Минут через десять мы уже заняли свои места.
Лоик быстро вручил мне свой телефон и попросил сфотографировать его вместе со всеми, с кем он будет общаться.
— Со ВСЕМИ! — крикнул он мне, уже подбираясь к первой «жертве».
Так он начал свое шоу «Как представить себя за 60 секунд». И ему это удалось. Через десять минут презентации его работы оказались в руках у всех участников конференции, а он стал счастливым обладателем «статусных» снимков. Жутко довольный собой, он наконец-то уселся в кресло возле меня. «А он молодец», — подумала я. Ведущий, известный арт-критик, взял приветственное слово.
Функция: с одной стороны, формирование вкуса и насмотренности. Официальное общественное признание и подтверждение качества. Для современных художников это стартовая площадка на пути к получению больших гонораров и мировой известности (как раз этого и добивался мой знакомый Лоик — попасть в поле зрения музейных кураторов). С другой стороны, музеи стали центрами закулисных игр и спекуляций. Красивая формулировка «Было выставлено в музее» не только придает благородства, но и подтверждает подлинность работы, повышает ее цену на рынке, а вместе с ней и личный бренд коллекционеров. Раньше на табличках картин, которые были предоставлены музею в аренду, можно было прочитать «Частная коллекция». Сейчас фамилии владельцев указывают как можно крупнее.
Деньги: сумма пожертвований — от $100 000.
Шанс попасть: очень невелик. В музеях размещаются работы, которые создали новое направление в искусстве. Сумма пожертвований — это лишь входной билет, его «продают» далеко не всем. Репутация коллекционера и мецената всегда стоит на первом плане — это главная валюта в мире искусства.
Каковы же музейные реалии? Если говорить о постсоветских странах — нищета, особенно в провинции. В Европе и Америке ситуация несколько лучше, но в любом случае они сталкиваются с дефицитом бюджета. Он покрывается за счет государственных дотаций, доходов от продажи билетов и сопутствующих услуг, спонсорских вливаний и — только в Америке — за счет продажи музейного фонда.

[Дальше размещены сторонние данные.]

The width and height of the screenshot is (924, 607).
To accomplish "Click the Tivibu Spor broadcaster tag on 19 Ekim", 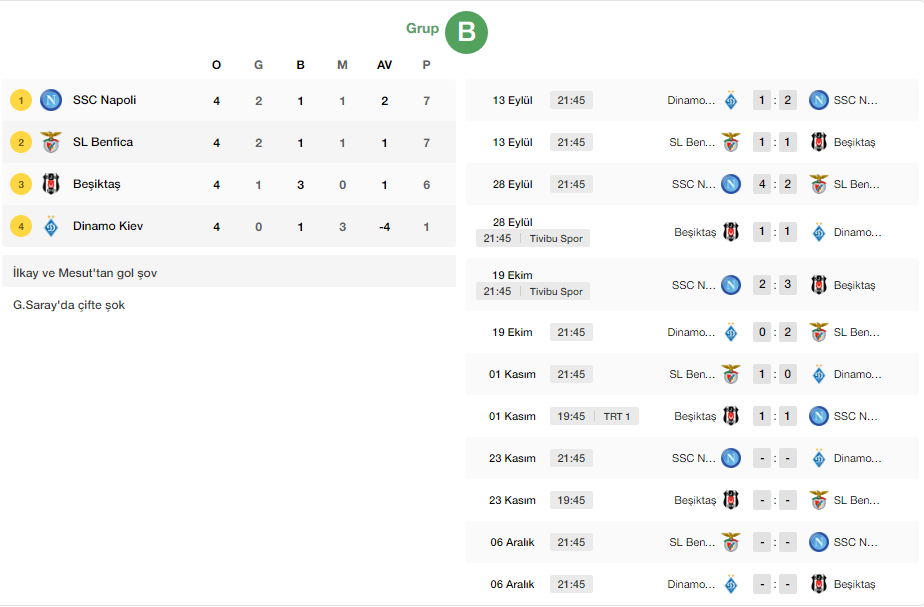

Музеи вынуждены постоянно ходить на полусогнутых ногах и с протянутой рукой, следовать «маркетинговой» политике главных меценатов. А последние пользуются этим на тысячу процентов. Они не только диктуют выставочную политику, но и превращают высококвалифицированных музейных кураторов в своих личных арт-консультантов. На крупных ярмарках уже не редкость — встретить известного коллекционера-мецената в окружении музейных экспертов, которые помогают выбирать произведения искусства в надежде, что в один прекрасный день эти работы станут частью коллекции того или иного музея.